Según traspasa los Pirineos, Casanova advierte de la enorme falta de infraestructuras de España. “Después de aquel buen camino, no puedo decir que los haya encontrado malos, porque no encontré ningún camino”. ¿No es posible, entonces, pensar que el trasero del señor Casanova se resintiera del viaje? Según Enrique Martínez Ruiz (El bandolerismo español, Catarata) la red de caminos reales promovida por Felipe V a principios del XVIII seguía en pañales hacia finales del mismo: “Hasta 1778 solo se habían construido unos 400 kilómetros repartidos por las carreteras radiales”. Es decir, la fístula de Casanova se encontró con carreteras bastante aptas para su desarrollo.

El empeño de los ilustrados allegados a Carlos III en modernizar las infraestructuras es innegable. Ahí está, por ejemplo, el soberbio Canal de Castilla. Acercar a las gentes e industrias del país era una prioridad, especialmente teniendo en cuenta que España, que siempre ha sido descompensada en lo poblacional, albergaba grandes extensiones vacías, perfectas para el pillaje y el bandolerismo. Sierra Morena era, por entonces, el “punto negro” por antonomasia, la más ‘vaciada’ de las Españas. La conexión entre la meseta y Andalucía era peligrosa, tortuosa y desangelada. Pablo de Olavide había liderado el proyecto de colonización de esta zona: se hicieron traer familias enteras de Suiza y Alemania para establecerse en localidades de nueva planta. Sin embargo, el arranque del proyecto no podía ir peor. Es entonces donde entra Casanova, que sugiere en un encuentro con el ilustrado que a los suizos se le unan españoles y se fomente su unión: “Los suizos son víctimas de una enfermedad que se llama Heimvèh, que quiere decir regreso, a la que los griegos llaman nostalgia; cuando se encuentran lejos de su país, al cabo de un tiempo, la enfermedad en cuestión les sorprende y el único remedio es el regreso a su patria”. Olavide toma en consideración sus ideas y le propone firmar un memorial. El marqués de Grimaldi, a la sazón ministro, le promete la gobernación de Sierra Morena si sus ideas prosperan y Casanova sigue haciendo la corte a los políticos y aguardando en Aranjuez un destino que, en realidad, no le atrae especialmente.     

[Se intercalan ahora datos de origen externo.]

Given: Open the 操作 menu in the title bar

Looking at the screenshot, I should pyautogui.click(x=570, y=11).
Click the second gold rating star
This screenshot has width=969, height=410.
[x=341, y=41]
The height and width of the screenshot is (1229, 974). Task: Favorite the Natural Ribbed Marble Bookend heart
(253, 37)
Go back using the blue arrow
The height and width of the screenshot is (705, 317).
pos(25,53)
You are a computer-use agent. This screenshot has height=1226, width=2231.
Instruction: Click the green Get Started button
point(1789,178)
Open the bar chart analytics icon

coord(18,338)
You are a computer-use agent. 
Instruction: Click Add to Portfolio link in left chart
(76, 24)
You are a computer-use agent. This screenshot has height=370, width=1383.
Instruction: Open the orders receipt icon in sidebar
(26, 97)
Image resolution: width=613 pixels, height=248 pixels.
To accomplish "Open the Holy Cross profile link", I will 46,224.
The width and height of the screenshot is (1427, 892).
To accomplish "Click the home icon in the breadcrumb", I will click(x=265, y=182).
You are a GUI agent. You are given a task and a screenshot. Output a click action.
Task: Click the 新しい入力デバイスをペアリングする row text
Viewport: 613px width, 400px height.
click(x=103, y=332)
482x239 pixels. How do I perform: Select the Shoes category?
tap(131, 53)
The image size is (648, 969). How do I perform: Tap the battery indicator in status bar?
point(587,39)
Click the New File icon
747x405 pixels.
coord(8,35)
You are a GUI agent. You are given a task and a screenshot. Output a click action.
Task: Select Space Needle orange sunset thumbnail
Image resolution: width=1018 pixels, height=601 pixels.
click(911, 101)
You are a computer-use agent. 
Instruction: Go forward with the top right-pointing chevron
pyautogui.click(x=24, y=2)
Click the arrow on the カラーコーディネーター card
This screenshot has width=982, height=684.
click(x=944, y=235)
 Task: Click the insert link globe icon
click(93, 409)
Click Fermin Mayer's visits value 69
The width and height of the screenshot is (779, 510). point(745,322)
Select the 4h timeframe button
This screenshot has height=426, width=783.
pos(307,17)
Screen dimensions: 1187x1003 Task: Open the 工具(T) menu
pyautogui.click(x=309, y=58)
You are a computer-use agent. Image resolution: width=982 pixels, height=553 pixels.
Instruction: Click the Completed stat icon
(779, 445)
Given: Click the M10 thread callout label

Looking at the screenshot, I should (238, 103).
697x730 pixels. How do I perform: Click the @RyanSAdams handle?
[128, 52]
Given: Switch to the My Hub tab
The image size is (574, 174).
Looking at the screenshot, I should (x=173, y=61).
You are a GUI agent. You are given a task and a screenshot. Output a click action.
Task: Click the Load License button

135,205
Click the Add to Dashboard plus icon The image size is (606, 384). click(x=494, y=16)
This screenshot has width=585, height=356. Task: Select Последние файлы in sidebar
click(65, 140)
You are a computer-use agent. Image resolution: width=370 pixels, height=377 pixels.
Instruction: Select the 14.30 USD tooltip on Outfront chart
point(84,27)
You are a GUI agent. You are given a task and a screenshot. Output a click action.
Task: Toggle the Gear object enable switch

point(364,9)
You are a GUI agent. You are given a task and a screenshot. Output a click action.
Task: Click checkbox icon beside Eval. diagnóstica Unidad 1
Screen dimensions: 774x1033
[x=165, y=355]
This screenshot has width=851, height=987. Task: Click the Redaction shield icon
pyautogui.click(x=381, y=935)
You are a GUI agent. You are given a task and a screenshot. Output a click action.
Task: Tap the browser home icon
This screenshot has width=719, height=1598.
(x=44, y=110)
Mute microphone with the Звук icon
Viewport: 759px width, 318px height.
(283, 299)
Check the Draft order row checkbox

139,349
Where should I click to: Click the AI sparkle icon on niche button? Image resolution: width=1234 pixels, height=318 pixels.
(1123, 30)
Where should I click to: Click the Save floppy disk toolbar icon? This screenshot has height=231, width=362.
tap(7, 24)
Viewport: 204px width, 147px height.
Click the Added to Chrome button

De todos modos, el plan se frustra y el respaldo a Casanova de parte del embajador Mocenigo decae. El aventurero fracasa en sus intentos de colocarse en algún puesto de relevancia y vuelve a la vida de paria. Finalmente, toma el camino de los Pirineos de regreso a Francia. Para entonces, la Inquisición ha comenzado a seguir la pista al ministro Olavide, que en menos de una década da con sus huesos en la cárcel. Las ideas ilustradas declinan en la Corte y los ambiciosos planes ministeriales de los que fue testigo Casanova quedan demediados. No obstante, las Nuevas Poblaciones de Sierra Morena prosperan silenciosamente. Aún hoy, en La Carolina, La Carlota o la Luisiana, tipos de fuerte acento jiennense o cordobés le saludan a uno con unos ojazos azules que revelan, matizado por el tiempo, aquel heimvèh de sus antepasados suizos.